**Exercises**
1. In three sentences, how would you summarize the forum thread about the model steam traction engine build?
2. In the forum thread about the model steam traction engine build, what size gear is recommended for the winch?
3. Can you continue the forum thread about the model steam traction engine build by writing the post that follows its final header?

Now, some observations for guys considering this build -- stuff I would like to have done differently if I'd had the $$$.... 1. start with either a Kalamazoo 0-4-0 or the Lehmann Porter... it will save you a lot of farting around re-engineering stuff. 2. get a 1-1/2"-2" gear for the winch. The 1" gear I had is simply too small. 3. if you want to motorize the winch, a friction drive on the crank disc with the motor hidden in the boiler would probably be the easiest and least obvious. 4 measure twice and cut once. I had to patch the cab because I misjudged the location of the winch cylinder -- on that note, mount the engine lower than I did, if you can. I had to block part of the front cab window because the valve rod is 1/4" too high


----------



## Les (Feb 11, 2008)

Well, I like it real well. It does look like a steam traction engine, doesn't it? I happened to've liked the old green rods okay, but it's your build. The new ones look good too.

Keep it up, I'm enjoying watching it come together.

Les


----------



## Mik (Jan 2, 2008)

Patience is a virtue.. unfortunately it isn't one of mine... I just had to mock it up again... Yes, I know the cab and bunker are on a little drunk. I need to mill a couple reliefs in the floor, drill some holes, and screw them down -- then they'll sit straight(er)


----------



## Les (Feb 11, 2008)

**Given data**
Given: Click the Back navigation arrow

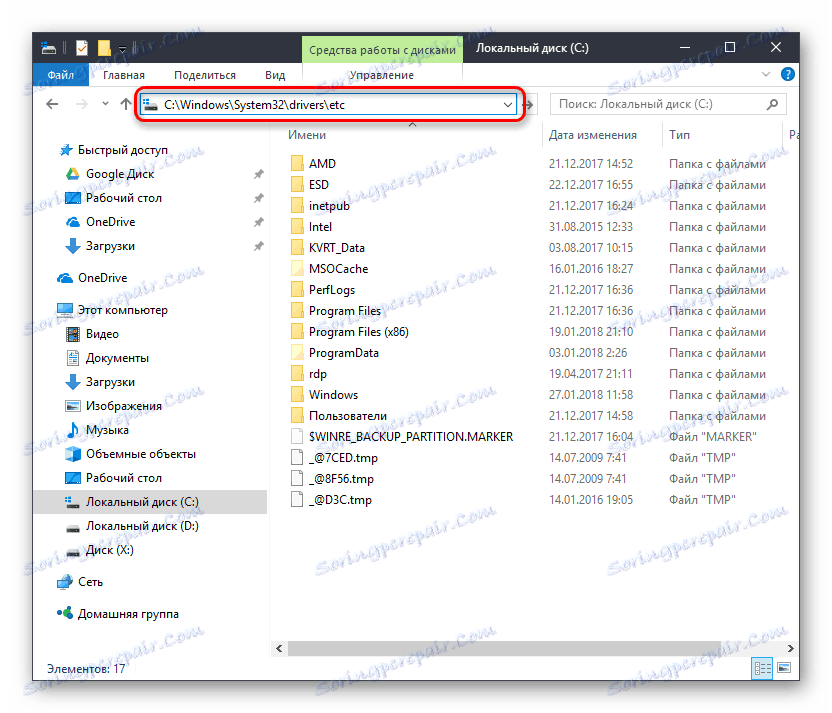Looking at the screenshot, I should click(x=52, y=104).
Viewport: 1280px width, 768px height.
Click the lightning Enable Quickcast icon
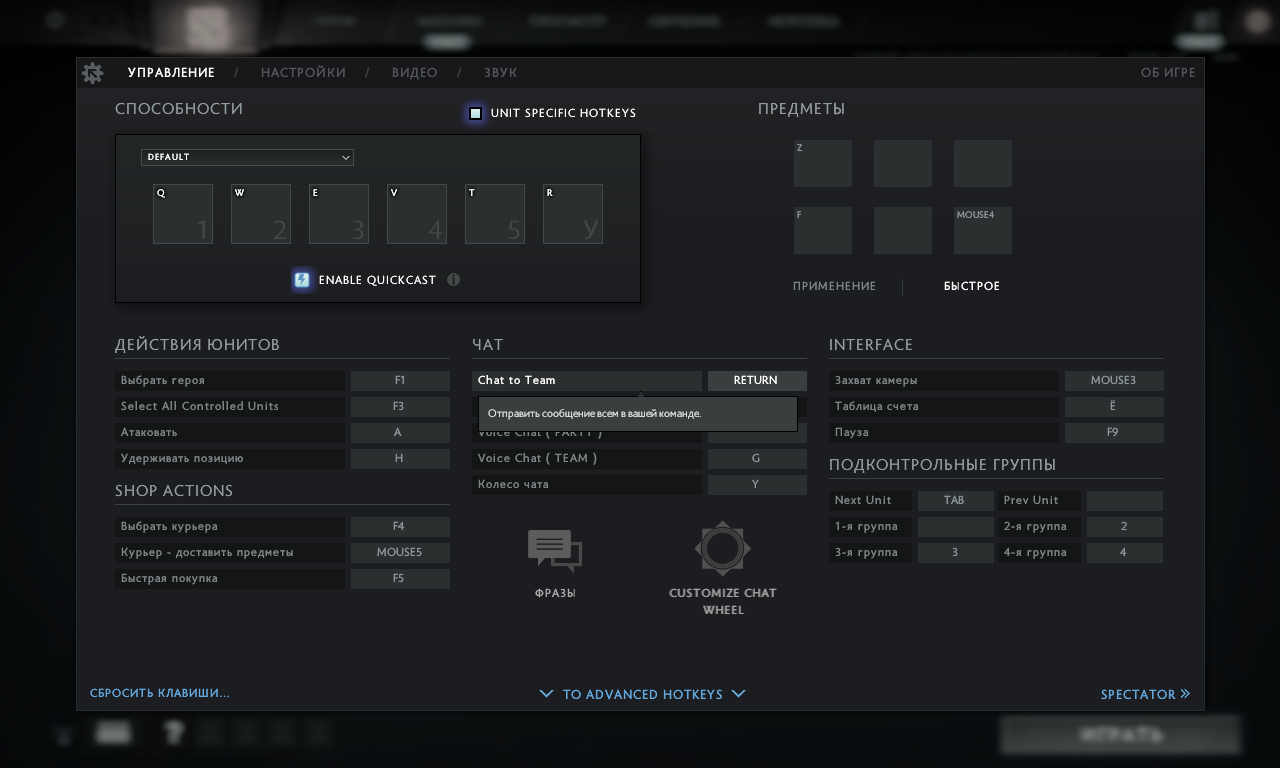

**Exercise responses**
1. The builder advises anyone attempting this build to start with a Kalamazoo 0-4-0 or the Lehmann Porter, use a 1-1/2" to 2" winch gear instead of a 1" one, and consider a friction drive on the crank disc with the motor hidden in the boiler to motorize the winch. The builder also warns to measure twice and cut once, having patched the cab after misjudging the winch cylinder's location and blocked part of the front cab window because the valve rod sits 1/4" too high. Les says the build looks like a steam traction engine and that both the old green rods and the new ones look good, while the builder, after another mock-up, plans to mill reliefs, drill holes and screw down the crooked cab and bunker so they sit straighter.

2. A gear of 1-1/2" to 2".

3.
Hey, a nice pic for the rank amateur like me: shows that not all is perfect at any given moment.

Remember, I've never scratchbuilt (or built) a single thing as a model since the 50s. What I'm seeing is giving me the push to get started, and 'get er done' _then _look at the results. (If I can bear to.) Sure, the thing's a tad off level here 'n there _at the moment._ A few screws like you said, some putty 'n paint, you'll have a neat-looker for sure. But for encouragement value, and demonstration purposes, it's great for me to see. I'm really glad you posted the pic, and I'm waiting for more. I'm taking lots of mental notes.

Les


----------



## vsmith (Jan 2, 2008)




----------



## Ray Dunakin (Jan 6, 2008)

Very nice work Mik, and an informative construction log!


----------



## Mik (Jan 2, 2008)

Les, best thing is to jump in and do it. If you're lacking confidence, or your skills are rusty, then start with a smaller project that you won't cry if you make a mistake on....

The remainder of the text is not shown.